Some states provide for a “buy-in” to the equivalent of the state’s Children’s Health Insurance (CHIP) program by individuals who have income exceeding the eligibility levels for the actual CHIP program. A question had arisen about whether such individuals would be disqualified from eligibility for the premium credit under IRC §36B due to having access (albeit often at full, unsubsidized cost) to a CHIP-like program.
The CHIP program is a program that qualifies as minimum essential coverage and, generally, individuals who qualify for such a government program is deemed to be eligible for minimum essential coverage and, thus, not eligible to obtain a tax credit for any marketplace coverage the taxpayer may obtain in lieu of the program coverage.
The “buy-in” programs require the eligible taxpayer to pay in premiums to obtain coverage and generally receive little or no government subsidy of such premiums.

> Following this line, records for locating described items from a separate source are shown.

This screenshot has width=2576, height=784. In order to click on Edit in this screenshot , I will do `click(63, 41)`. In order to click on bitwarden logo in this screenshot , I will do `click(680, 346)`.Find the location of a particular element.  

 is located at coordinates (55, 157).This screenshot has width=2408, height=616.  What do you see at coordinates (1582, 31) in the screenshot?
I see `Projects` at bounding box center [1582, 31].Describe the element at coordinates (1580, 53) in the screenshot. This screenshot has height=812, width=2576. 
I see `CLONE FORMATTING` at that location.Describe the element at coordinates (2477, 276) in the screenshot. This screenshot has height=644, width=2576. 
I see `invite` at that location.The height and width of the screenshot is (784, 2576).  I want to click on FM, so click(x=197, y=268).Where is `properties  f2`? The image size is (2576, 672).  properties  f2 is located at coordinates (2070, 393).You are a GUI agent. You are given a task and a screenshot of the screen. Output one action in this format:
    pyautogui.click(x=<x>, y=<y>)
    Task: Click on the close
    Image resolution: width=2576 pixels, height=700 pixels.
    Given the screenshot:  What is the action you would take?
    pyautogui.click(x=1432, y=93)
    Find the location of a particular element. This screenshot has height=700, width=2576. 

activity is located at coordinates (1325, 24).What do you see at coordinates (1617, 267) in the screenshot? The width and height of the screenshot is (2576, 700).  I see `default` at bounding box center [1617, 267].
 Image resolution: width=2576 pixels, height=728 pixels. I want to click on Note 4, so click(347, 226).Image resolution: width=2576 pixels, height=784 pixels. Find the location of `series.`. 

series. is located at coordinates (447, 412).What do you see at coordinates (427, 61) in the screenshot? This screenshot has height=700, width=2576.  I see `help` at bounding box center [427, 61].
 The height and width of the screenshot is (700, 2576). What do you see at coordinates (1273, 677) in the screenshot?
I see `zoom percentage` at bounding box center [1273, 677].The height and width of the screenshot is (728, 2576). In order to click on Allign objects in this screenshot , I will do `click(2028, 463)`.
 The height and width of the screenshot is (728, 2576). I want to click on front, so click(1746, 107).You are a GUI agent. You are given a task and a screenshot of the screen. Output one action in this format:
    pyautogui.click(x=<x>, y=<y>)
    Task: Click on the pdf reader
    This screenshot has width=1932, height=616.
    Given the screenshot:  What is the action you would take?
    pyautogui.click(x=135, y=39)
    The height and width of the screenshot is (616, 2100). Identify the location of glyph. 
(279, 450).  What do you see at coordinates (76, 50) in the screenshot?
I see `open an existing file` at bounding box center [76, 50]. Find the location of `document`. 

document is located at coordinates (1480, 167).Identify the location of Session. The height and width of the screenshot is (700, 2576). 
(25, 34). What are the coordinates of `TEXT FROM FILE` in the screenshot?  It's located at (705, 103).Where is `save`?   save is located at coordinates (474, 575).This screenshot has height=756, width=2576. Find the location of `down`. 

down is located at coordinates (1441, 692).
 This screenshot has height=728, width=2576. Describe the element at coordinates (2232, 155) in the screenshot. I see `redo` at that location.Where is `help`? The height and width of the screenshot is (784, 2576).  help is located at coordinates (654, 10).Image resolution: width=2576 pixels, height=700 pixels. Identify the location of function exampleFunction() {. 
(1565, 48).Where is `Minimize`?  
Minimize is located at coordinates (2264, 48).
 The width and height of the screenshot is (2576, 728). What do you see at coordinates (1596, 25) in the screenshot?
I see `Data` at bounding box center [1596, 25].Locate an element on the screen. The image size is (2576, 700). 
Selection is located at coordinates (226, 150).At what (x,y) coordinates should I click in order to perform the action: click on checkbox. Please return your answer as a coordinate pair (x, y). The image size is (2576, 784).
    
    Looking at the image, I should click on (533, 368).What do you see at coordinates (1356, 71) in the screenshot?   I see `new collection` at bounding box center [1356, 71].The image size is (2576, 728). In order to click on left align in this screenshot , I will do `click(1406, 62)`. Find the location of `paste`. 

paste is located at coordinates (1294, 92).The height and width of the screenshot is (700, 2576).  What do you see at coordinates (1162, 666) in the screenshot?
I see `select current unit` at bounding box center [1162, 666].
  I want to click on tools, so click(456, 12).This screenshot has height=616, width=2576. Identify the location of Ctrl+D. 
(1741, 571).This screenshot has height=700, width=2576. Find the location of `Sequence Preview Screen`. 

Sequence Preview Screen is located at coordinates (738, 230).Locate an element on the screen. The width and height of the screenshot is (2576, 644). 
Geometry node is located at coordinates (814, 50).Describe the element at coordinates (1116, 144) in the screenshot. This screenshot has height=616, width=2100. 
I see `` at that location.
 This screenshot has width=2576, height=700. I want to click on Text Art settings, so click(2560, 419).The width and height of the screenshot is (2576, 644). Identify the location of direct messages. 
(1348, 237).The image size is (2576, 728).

In Notice 2015-37 the IRS addressed this issue, determining that such individuals will only be deemed “eligible for minimum essential coverage” for purposes of the credit only for the period the person is actually enrolled in the coverage. Or, to put it more simply, so long as the individual who is not eligible for CHIP coverage does not actually enroll in the equivalent program, the individual will be eligible to obtain a credit for coverage obtained from the state marketplace.
The IRS determined that such programs are neither authorized nor funded under title XXI of the Social Security Act and are, therefore, not government-sponsored minimum essential coverage under IRC §5000A(f)(1)(A).
The notice also provides that since a CHIP “buy-in” program itself is not in a statutorily designated class as being “minimum essential coverage” a program would need to apply to be designated to qualify as such with the Department of Health and Human Services.